Performance benchmark
The performance of GlowTracker can be separated into two parts: Image Acquisition, and Tracking. Image acquisition is the process of acquiring images from the camera, until receiving a ready-to-use image in the host machine. Tracking is the process of computing the key point position in the image and moving the stage to the appropriate location. The interactive widget below depicts the overall process and timeline, from image acquisition to tracking.
To determine the performance of the system, we are interested in two things: how fast we can acquire images (Hz), and how fast we can track the object in the image (Hz). Furthermore, we will calculate the ratio between the two to intuitively understand how much data is used for tracking versus skipped.
Image acquisition
In an acquisition loop, the camera sensor receives a frame-start trigger signal, the sensor is exposed for a specified exposure time, then the sensor values are read out, internally processed in the camera, and sent to the host. After the host receives the image, it goes through an image processing pipeline one more time, then it is ready to be used in the application.
Many factors decide the acquisition rate.
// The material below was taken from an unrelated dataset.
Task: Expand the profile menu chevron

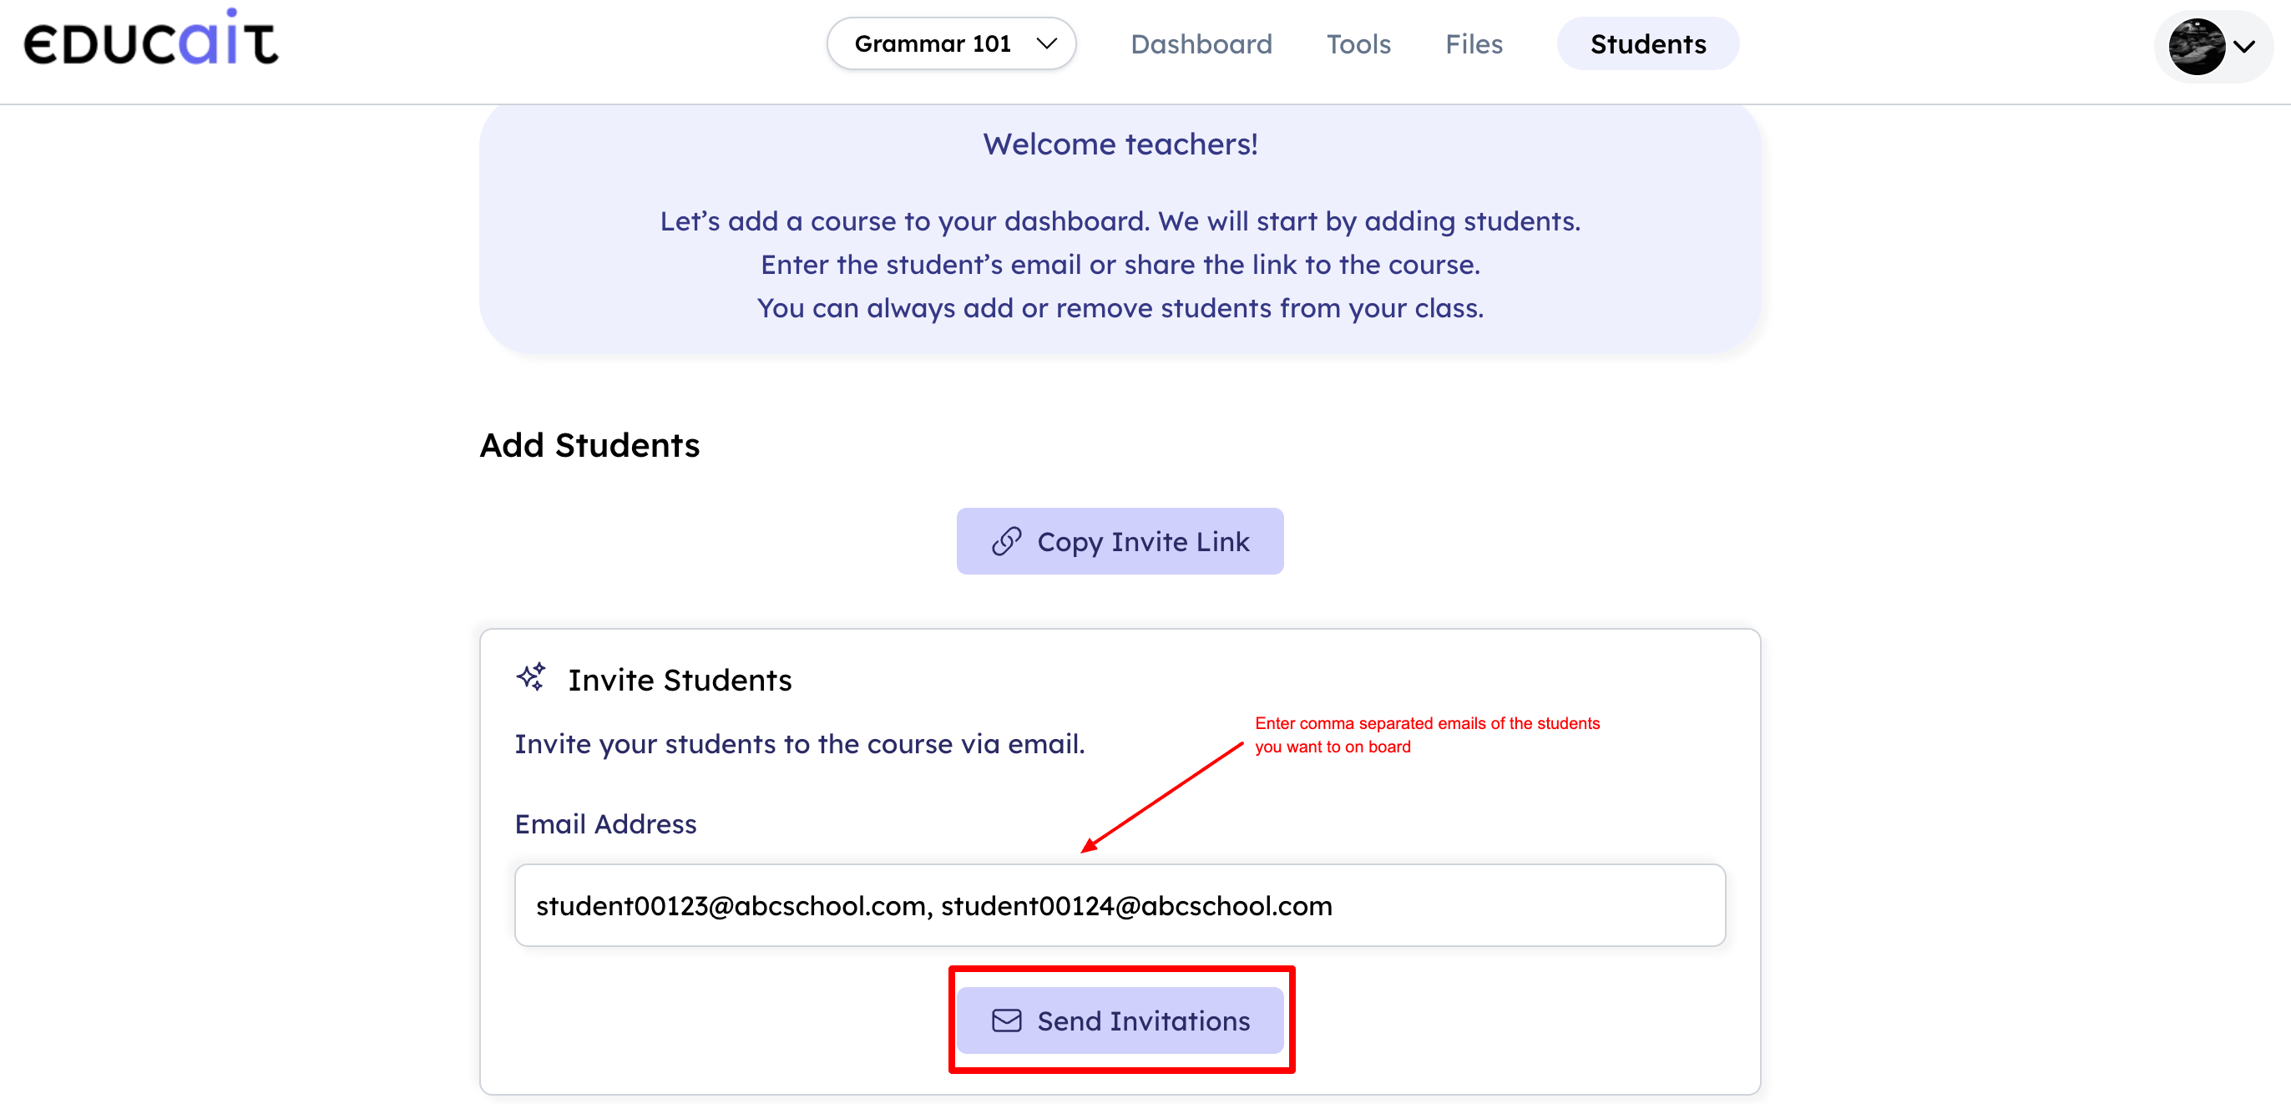Action: 2245,46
The most important factors that the user can control are exposure time, image size (or region-of-interest ROI), and binning mode. The exposure time determines how long the sensor is exposed to light before being read out. The shorter the exposure time, the higher the acquisition rate. The lower the image size, the higher the acquisition rate. The binning mode, for example, if set to an additive mode, can increase the image brightness to compensate for the lower exposure time, but also reduce the effective image resolution. Deciding these factors depends on the equipment setup and the animal that is going to be studied. For more information on what are the parameters that affect the image acquisition rate, please visit Basler: Resulting frame rate.
With all these affecting parameters in mind, the total time from beginning to receiving a frame-start trigger signal to having a useable image in the application is called a one-frame time, and it is noticeably longer than just the exposure time because it also contains the sensor readout time and image processing time. Fortunately, we can operate the camera in a rolling shutter mode, which exposes each row of the sensor consecutively with a small time offset (8 µs in our model) and also simultaneously read the row value out after it is finished. This significantly reduces the waiting time for the sensor readout and effectively increases the acquisition rate to almost equal the exposure time plus some constants.
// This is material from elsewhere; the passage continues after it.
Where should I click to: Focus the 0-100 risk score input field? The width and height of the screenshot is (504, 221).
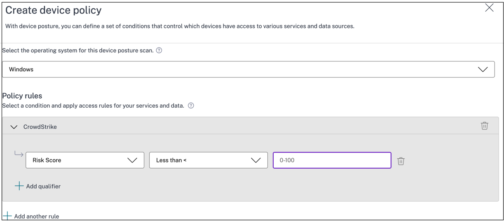(332, 160)
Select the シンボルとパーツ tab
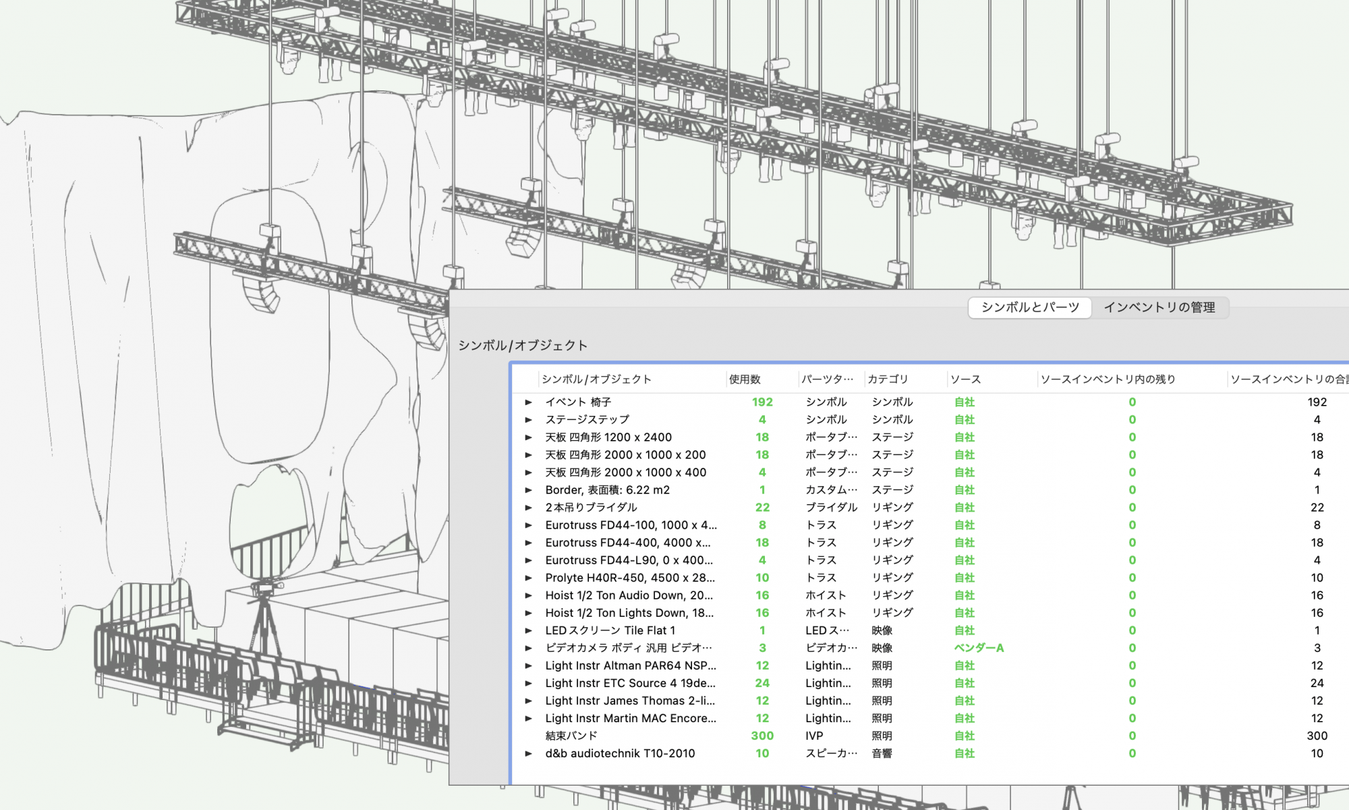 point(1030,308)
The category of time that we will be using to benchmark is the effective image-receiving time, which is the timestamp at a point where the image is finished processing and is ready to be used in the application. The duration between each timestamp is essentially the image acquisition rate.
Tracking
Once an image is received, the application calculates the location of interest and instructs the stage to move accordingly until the location of interest is at the center of the image. The application then waits for a new image to begin tracking once again.
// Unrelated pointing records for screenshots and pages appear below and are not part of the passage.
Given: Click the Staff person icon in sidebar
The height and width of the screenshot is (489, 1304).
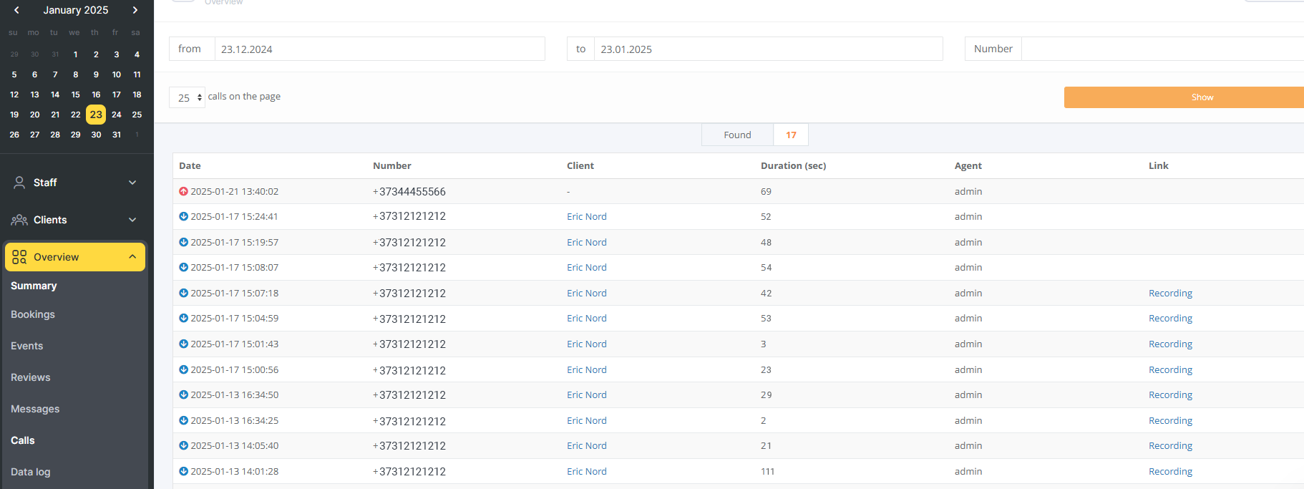Looking at the screenshot, I should [x=19, y=183].
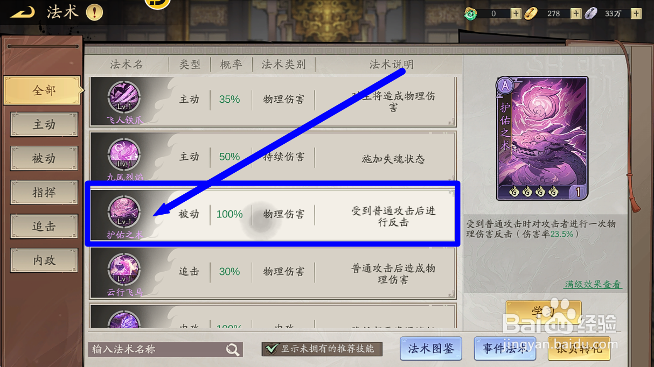Switch to the 主动 category tab

click(x=44, y=125)
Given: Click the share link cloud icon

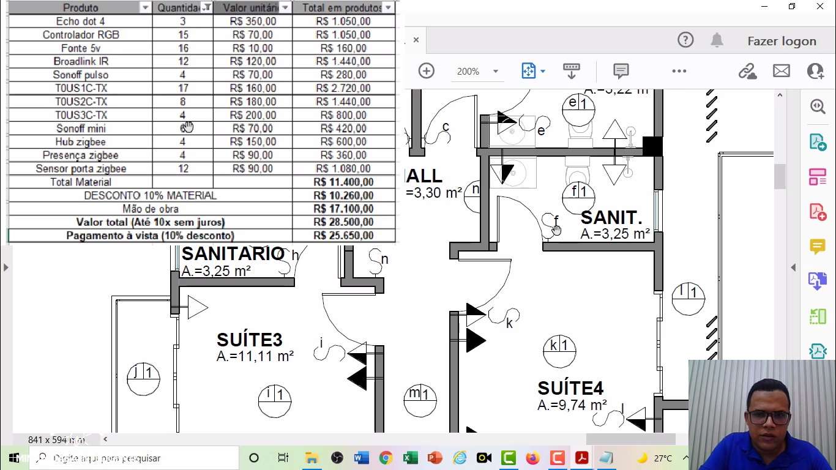Looking at the screenshot, I should pyautogui.click(x=747, y=71).
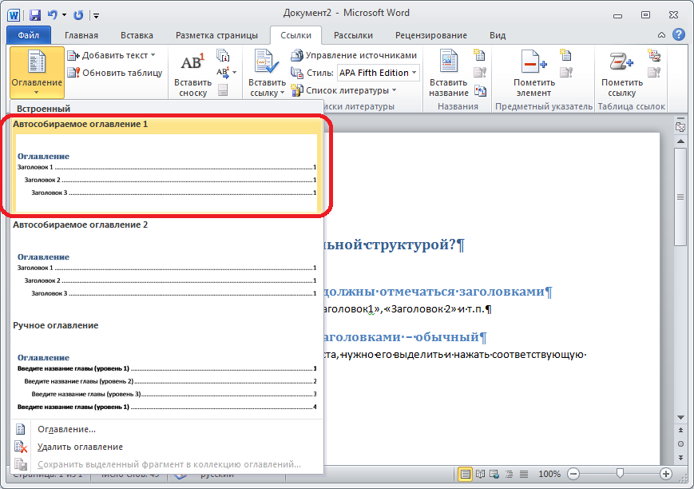Open Word Help via question mark icon
694x489 pixels.
[678, 34]
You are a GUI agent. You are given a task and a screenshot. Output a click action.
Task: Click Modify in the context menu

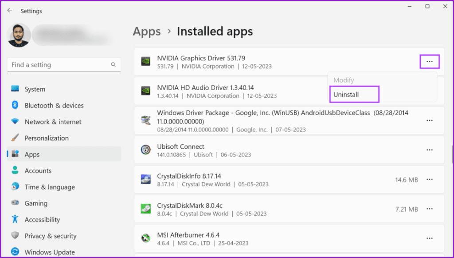tap(344, 80)
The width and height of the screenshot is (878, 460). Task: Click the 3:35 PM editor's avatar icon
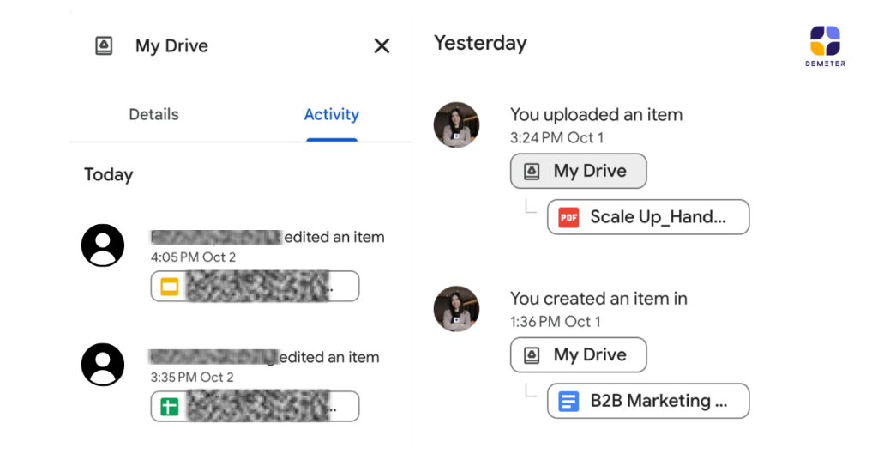point(103,364)
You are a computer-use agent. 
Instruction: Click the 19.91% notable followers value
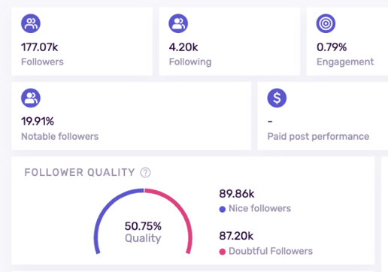(38, 122)
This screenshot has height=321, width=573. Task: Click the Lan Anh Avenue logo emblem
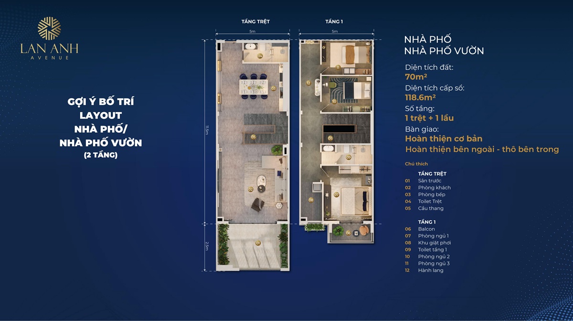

The tracking algorithm is explained in Code explanation: Tracking, and the amount of time to compute is denoted as Compute Tracking in the timeline widget above. The time it takes to communicate to the stage and then wait until it is moved to the specified location is called Communicate to Stage and Stage Moving respectively. Additionally, we will have to wait for the camera to begin a new acquisition cycle. This is because if we were to use the latest image that we have in the application, the image could be exposed during the stage movement, resulting in a motion blur. The position of the object may also be different, resulting in inaccurate tracking. This amount of time depends on the tracking object, the camera, and the stage. If the tracking objects move relatively fast in each frame, then the stage moving time increases. If the image acquisition time is fast, then the waiting time for an acquisition cycle decreases. If the stage movement speed profile is fast (depending on the hardware configuration), then the waiting time for the stage to finish moving decreases.
The category of time that we will be using to benchmark is the effective image-tracking time, which is the time stamp at starting tracking of an image. The duration between each timestamp is the tracking rate.
Benchmark
We benchmarked image acquisition and tracking rates using varying exposure times on a static fluorescent object for one minute at each acquisition rate. It is done on a static object rather than a moving animal to reduce variance. This means that the results representes the performance at an ideal condition, and are most likely in actual usage. Nevertheless, we believe that this would give the best insight on how the system perform. By definition, the image acquisition rate is mainly an inverse of the exposure time with additional constant offsets. We would like to know how fast our application can track with regard to image acquisition rate. The benchmarking is performed with image size of 1800 x 1800 pixels, no binning, in a laptop with 12th Gen Intel(R) Core(TM) i7-1255U 1.70 GHz CPU, 16 GB of RAM, and on a Windows 11 64-bit operating system. The results are shown in the plot below.
The above plot illustrates a seesaw pattern that seem counter intuitive at first. As previously stated above, the tracking time consists of constant terms: computation time and communication time, and the inconstant terms: stage moving time and exposure-synchronization time. At the beginning with 12.5 Hz image acquisition rate (equate to 80ms exposure time), we have tracking rate of 12.5 Hz. As we increase the image acquisition rate (decrease exposure time) up until 23.1 Hz, the tracking rate increases proportionably at 1-to-1 ratio. This is because we are able to track faster than we can acquire an image, and the tracking loop wait until a new image is acquired.
At the next acquisition rate 23.66 Hz, the tracking rate dropped from 23.19 Hz to 11.85 Hz, which is twice as slow. This is because we are now acquiring images faster than we can track. So after we finished the tracking computation, we synchronize by waiting until the next frame. The reason why we do not track on the next successive image frame in queue is because the camera sensor is most likely exposed while the stage is moving and the image could present motion-blur artifact. Tracking on these blurry images reduces accuracy, which makes the tracking jittery. Additionally, we can deduct that the constant tracking computation time is about 36ms.
Afterward, the trend resume as we increase the image acquisition rate, but now at a 2-to-1 ratio.
We can gain further intuitive understanding of how fast the application can track compare to how fast it can acquire images by dividing the image acquisition rate by the tracking rate. This gives us the ratio between the two, frames per track, telling how many frames have been acquired for the tracking of a frame to be completed. We then plot this ratio against the image acquisition rate in the plot below.
In this graph, we can see that the frame per track ratio changes in a step like fashion in a round number of image. Under the image acquisition rate of 23.1 Hz, we can track as fast as we can acquire an image. From 23.1 Hz to 46.24 Hz, we skips one frame. And above from 46.24 Hz, we skips two frames.
Conclusion
The performance of the application depends on many variables, the hardware setup, the software, and the studied subject. In our experience working with C. elegans and P. pacificus, using the described setup, we found that the range of exposure time to give a good quality image while still being relatively responsive is ranging from 20 ms to 60 ms. Which yield the respective acquisition rates from 49.63 Hz to 16.63 Hz, and trackin rates from 16.7 Hz to 16.68 Hz, or the frame per track ratio of 3 to 1.